#### [Task brief]
Reproduce the entries below verbatim, starting with the line that contains "How do I perform: Click save" and ending with the line that contains "Click the ∂²f/∂x∂y", with both of those lines included.
** START OF Input material **
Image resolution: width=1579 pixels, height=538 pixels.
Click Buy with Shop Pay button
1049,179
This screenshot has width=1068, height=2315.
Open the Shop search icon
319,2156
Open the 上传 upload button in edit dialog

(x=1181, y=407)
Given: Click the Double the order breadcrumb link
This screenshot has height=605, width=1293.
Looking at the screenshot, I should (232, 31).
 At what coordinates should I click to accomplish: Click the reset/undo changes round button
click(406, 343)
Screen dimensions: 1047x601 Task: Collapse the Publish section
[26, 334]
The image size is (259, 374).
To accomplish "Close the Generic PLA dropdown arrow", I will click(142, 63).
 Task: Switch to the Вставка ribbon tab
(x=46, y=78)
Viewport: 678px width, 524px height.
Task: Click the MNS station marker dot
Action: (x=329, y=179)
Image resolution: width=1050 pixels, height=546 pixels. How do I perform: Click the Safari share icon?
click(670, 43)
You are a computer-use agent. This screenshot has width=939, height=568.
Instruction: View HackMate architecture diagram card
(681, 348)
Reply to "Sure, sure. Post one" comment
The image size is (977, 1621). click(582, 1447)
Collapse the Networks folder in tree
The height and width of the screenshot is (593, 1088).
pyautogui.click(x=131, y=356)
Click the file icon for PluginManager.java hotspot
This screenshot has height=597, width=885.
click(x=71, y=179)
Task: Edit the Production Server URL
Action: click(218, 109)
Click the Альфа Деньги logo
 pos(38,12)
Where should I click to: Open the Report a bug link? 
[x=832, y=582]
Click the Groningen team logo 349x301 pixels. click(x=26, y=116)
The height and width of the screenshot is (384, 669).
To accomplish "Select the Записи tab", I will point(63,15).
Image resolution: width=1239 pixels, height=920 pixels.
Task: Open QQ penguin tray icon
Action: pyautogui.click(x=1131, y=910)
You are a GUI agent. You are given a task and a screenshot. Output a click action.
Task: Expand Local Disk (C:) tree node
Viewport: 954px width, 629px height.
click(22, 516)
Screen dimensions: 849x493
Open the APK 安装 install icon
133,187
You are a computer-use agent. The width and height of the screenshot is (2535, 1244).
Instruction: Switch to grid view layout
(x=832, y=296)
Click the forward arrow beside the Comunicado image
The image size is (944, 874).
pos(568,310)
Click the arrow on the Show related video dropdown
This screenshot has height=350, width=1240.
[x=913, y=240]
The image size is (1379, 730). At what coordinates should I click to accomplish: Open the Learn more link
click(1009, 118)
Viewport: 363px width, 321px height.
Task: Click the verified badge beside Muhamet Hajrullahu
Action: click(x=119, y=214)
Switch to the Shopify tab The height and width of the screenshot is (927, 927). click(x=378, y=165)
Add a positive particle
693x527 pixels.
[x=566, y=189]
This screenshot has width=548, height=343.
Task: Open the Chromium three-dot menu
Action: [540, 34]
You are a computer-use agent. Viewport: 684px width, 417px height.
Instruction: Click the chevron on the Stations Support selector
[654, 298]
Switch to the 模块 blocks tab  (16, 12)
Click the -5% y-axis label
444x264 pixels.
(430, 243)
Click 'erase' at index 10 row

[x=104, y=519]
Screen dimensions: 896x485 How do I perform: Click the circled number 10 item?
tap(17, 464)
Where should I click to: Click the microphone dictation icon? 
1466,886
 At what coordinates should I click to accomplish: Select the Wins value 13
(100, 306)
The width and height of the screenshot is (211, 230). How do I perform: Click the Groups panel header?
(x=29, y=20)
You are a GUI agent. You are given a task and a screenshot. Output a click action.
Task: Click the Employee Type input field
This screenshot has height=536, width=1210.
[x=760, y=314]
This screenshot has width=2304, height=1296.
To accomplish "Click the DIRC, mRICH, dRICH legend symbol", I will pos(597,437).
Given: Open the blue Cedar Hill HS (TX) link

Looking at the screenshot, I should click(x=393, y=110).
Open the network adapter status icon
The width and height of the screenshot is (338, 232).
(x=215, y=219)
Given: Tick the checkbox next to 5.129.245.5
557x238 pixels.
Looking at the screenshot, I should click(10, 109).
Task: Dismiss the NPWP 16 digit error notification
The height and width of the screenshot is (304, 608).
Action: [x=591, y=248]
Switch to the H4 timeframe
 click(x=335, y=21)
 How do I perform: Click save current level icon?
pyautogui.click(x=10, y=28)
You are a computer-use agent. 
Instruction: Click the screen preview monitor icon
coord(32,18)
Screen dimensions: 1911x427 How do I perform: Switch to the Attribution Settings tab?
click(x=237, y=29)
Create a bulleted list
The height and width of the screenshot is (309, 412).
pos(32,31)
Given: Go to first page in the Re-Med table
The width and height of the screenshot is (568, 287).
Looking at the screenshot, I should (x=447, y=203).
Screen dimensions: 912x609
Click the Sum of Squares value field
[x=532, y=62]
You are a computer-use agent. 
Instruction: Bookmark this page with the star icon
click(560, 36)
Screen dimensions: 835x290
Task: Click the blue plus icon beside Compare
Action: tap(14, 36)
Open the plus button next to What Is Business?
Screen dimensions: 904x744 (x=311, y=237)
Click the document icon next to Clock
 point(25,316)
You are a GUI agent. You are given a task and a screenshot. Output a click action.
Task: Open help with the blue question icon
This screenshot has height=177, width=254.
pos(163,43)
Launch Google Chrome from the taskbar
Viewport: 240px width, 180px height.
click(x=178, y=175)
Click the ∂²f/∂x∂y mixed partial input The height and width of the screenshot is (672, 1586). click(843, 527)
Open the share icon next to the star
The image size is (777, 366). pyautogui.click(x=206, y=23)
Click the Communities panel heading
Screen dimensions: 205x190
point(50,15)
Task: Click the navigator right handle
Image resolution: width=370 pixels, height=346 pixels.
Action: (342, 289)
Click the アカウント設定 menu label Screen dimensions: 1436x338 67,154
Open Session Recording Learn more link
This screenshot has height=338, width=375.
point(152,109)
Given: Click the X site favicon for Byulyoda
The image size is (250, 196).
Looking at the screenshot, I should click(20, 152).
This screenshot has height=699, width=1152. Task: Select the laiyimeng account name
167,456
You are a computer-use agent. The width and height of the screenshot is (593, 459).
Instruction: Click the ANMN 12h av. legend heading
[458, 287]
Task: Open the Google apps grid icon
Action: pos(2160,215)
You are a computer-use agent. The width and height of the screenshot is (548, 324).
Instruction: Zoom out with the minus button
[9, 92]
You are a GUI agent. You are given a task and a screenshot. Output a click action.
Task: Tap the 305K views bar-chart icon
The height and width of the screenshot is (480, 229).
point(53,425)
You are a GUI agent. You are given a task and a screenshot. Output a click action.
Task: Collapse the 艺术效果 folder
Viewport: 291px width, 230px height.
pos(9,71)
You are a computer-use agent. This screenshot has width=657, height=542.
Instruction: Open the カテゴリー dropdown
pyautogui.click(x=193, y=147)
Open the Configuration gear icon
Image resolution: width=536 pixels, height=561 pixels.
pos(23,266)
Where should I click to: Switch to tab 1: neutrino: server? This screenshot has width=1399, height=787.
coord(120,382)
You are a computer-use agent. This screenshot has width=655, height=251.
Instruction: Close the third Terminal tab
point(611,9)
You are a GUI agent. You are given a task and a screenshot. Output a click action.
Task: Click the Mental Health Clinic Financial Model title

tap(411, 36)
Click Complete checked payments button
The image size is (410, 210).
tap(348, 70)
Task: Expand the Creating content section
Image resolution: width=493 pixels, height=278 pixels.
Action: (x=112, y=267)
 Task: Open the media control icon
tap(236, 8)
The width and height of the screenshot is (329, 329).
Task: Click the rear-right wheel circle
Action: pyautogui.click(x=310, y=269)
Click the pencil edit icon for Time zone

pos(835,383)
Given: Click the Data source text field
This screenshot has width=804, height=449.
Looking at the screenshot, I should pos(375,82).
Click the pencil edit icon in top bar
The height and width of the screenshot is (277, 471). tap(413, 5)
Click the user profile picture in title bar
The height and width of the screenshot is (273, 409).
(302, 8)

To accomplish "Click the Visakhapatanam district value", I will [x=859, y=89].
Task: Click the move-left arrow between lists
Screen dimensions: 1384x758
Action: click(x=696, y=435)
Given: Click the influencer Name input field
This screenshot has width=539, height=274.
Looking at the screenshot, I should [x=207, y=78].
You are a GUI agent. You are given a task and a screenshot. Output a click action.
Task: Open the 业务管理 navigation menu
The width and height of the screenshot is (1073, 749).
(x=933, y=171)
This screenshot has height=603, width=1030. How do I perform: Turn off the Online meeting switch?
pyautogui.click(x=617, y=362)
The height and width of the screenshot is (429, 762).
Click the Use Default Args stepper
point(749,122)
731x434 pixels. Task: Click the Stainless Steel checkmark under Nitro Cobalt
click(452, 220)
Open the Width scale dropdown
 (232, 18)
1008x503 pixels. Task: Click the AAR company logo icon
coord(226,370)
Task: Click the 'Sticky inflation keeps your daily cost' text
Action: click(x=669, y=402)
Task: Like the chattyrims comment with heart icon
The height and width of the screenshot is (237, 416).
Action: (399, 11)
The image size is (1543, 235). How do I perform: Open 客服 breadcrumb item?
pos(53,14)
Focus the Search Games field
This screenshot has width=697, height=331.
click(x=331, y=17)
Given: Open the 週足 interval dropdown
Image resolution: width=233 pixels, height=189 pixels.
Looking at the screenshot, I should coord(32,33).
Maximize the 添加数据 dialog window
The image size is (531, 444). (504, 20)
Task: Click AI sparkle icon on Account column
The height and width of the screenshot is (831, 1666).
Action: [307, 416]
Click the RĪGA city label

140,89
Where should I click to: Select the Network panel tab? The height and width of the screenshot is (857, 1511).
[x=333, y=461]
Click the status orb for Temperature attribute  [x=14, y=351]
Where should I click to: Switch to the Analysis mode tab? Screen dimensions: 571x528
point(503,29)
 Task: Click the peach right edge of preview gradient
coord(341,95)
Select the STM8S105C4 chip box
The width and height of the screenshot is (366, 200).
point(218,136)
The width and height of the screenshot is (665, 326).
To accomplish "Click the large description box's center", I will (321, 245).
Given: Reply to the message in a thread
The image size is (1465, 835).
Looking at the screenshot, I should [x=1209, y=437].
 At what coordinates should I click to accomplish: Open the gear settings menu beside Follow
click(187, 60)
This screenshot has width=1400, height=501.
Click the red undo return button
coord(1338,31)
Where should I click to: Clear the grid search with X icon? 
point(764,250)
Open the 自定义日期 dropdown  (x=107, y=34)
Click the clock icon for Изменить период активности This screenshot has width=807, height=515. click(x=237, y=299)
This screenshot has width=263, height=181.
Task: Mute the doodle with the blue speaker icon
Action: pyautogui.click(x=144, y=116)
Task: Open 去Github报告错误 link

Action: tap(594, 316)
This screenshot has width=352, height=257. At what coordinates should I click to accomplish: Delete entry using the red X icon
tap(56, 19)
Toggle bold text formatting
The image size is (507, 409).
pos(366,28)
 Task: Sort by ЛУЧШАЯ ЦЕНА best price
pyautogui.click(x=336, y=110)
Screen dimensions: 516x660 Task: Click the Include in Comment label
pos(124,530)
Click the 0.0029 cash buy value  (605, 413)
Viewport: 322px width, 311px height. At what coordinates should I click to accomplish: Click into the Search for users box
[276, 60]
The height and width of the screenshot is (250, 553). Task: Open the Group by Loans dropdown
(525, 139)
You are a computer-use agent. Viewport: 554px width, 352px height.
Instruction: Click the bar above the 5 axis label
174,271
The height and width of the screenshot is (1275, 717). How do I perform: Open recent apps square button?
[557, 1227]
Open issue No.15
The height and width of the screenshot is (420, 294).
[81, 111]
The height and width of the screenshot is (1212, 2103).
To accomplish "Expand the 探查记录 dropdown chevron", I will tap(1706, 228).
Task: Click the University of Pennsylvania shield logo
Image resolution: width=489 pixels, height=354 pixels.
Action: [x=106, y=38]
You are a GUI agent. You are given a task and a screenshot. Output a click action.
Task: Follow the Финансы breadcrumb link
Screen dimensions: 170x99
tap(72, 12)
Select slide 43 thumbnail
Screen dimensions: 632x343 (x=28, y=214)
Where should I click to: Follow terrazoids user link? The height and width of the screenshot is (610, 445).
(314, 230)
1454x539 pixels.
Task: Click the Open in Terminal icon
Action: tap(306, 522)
** END OF Input material **
#### [Written answer]
 How do I perform: Click save current level icon?
pyautogui.click(x=10, y=28)
You are a computer-use agent. 
Instruction: Click the screen preview monitor icon
coord(32,18)
Screen dimensions: 1911x427 How do I perform: Switch to the Attribution Settings tab?
click(x=237, y=29)
Create a bulleted list
The height and width of the screenshot is (309, 412).
pos(32,31)
Given: Go to first page in the Re-Med table
The width and height of the screenshot is (568, 287).
Looking at the screenshot, I should (x=447, y=203).
Screen dimensions: 912x609
Click the Sum of Squares value field
[x=532, y=62]
You are a computer-use agent. 
Instruction: Bookmark this page with the star icon
click(560, 36)
Screen dimensions: 835x290
Task: Click the blue plus icon beside Compare
Action: tap(14, 36)
Open the plus button next to What Is Business?
Screen dimensions: 904x744 (x=311, y=237)
Click the document icon next to Clock
 point(25,316)
You are a GUI agent. You are given a task and a screenshot. Output a click action.
Task: Open help with the blue question icon
This screenshot has height=177, width=254.
pos(163,43)
Launch Google Chrome from the taskbar
Viewport: 240px width, 180px height.
click(x=178, y=175)
Click the ∂²f/∂x∂y mixed partial input The height and width of the screenshot is (672, 1586). click(843, 527)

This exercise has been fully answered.